Because models like Copilot and Codex are trained on large volumes of public GitHub code, some of it under GPL and AGPL licenses that require attribution or, in stronger cases, that derivative works be released under the same terms. When a model reproduces a memorized snippet verbatim — which independent researchers have documented happening, particularly for widely-duplicated code — a team merging that suggestion into a proprietary or commercially-licensed codebase can unknowingly take on a copyleft obligation. This is not a theoretical concern raised only by security teams: it's the substance of the Doe v. GitHub litigation filed in 2022 over Copilot's training and output, which as of this writing continues to work through the courts and has kept the question of AI-output license liability squarely in view for legal and engineering teams alike. Unlike a security bug, a license contamination issue often isn't found by testing — it surfaces during an acquisition's due diligence or a customer's vendor audit, months or years after the code shipped.

What should engineering teams actually do about this?

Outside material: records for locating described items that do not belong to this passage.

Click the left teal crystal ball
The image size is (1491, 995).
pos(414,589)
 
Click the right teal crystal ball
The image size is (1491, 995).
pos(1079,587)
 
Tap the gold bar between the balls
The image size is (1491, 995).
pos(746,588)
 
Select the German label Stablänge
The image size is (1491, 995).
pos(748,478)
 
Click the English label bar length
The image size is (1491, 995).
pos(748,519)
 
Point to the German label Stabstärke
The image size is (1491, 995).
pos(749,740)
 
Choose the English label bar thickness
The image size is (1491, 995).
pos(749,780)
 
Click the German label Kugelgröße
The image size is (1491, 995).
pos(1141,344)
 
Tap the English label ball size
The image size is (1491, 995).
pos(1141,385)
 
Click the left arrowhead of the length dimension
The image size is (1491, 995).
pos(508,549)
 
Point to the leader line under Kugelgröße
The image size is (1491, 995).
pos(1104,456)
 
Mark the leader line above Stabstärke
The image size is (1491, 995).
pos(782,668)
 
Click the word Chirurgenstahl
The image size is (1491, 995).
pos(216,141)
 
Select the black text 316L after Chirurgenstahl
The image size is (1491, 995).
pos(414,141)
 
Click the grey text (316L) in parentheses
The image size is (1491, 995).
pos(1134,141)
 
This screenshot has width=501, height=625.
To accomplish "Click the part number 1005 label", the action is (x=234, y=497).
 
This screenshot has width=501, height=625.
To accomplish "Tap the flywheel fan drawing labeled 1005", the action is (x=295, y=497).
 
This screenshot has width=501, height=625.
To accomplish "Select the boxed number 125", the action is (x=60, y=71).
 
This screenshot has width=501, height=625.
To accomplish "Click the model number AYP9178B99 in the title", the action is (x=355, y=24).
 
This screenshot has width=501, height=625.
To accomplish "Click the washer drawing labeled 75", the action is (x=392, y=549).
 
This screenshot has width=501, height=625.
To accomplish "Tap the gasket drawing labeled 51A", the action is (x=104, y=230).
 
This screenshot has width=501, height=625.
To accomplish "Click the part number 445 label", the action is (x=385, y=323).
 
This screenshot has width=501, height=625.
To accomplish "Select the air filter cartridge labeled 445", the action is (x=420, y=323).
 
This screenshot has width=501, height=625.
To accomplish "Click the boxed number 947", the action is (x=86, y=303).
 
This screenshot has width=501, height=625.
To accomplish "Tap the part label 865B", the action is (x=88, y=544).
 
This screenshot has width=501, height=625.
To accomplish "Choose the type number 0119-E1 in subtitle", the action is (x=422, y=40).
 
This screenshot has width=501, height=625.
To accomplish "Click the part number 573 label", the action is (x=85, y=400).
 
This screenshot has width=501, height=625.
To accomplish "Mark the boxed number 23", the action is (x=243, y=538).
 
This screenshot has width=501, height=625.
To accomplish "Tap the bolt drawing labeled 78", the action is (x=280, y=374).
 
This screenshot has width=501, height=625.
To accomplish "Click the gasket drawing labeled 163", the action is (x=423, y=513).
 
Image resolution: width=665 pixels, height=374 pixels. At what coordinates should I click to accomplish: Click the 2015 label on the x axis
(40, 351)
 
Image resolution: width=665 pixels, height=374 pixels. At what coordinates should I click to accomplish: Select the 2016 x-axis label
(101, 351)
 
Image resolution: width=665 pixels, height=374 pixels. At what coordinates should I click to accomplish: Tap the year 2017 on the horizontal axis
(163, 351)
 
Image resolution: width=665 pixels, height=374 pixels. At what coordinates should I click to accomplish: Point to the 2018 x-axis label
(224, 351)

Treat AI-generated code the same way you'd treat a contribution from an unvetted external contractor: verify before merge, not after. For secret leakage, the most reliable control is scanning at the point code leaves the developer's machine, not trusting the assistant. Safeguard's pre-push git hook scans new commits locally before they leave the laptop, checking against 200+ issuer-specific patterns (AWS, GitHub, Stripe, OpenAI, Anthropic, and more) and verifying live credentials against the issuing service so a finding isn't just a guess — it's confirmed exploitable, with a revoke-and-rotate playbook attached. For license contamination, Safeguard's license compliance engine classifies every dependency's obligations (permissive, weak copyleft, strong copyleft, network copyleft) and enforces an allow/deny policy at PR time, so a GPL-licensed snippet or dependency introduced through an AI suggestion gets flagged before it merges, not during due diligence. Neither insecure-suggestion detection nor package-hallucination checking is a purpose-built Safeguard capability today, which is exactly why they need to sit inside the same reviewed-and-gated PR process as everything else: mandatory code review, dependency verification against the real registry, and SAST scanning that doesn't care whether a human or a model wrote the line it's flagging.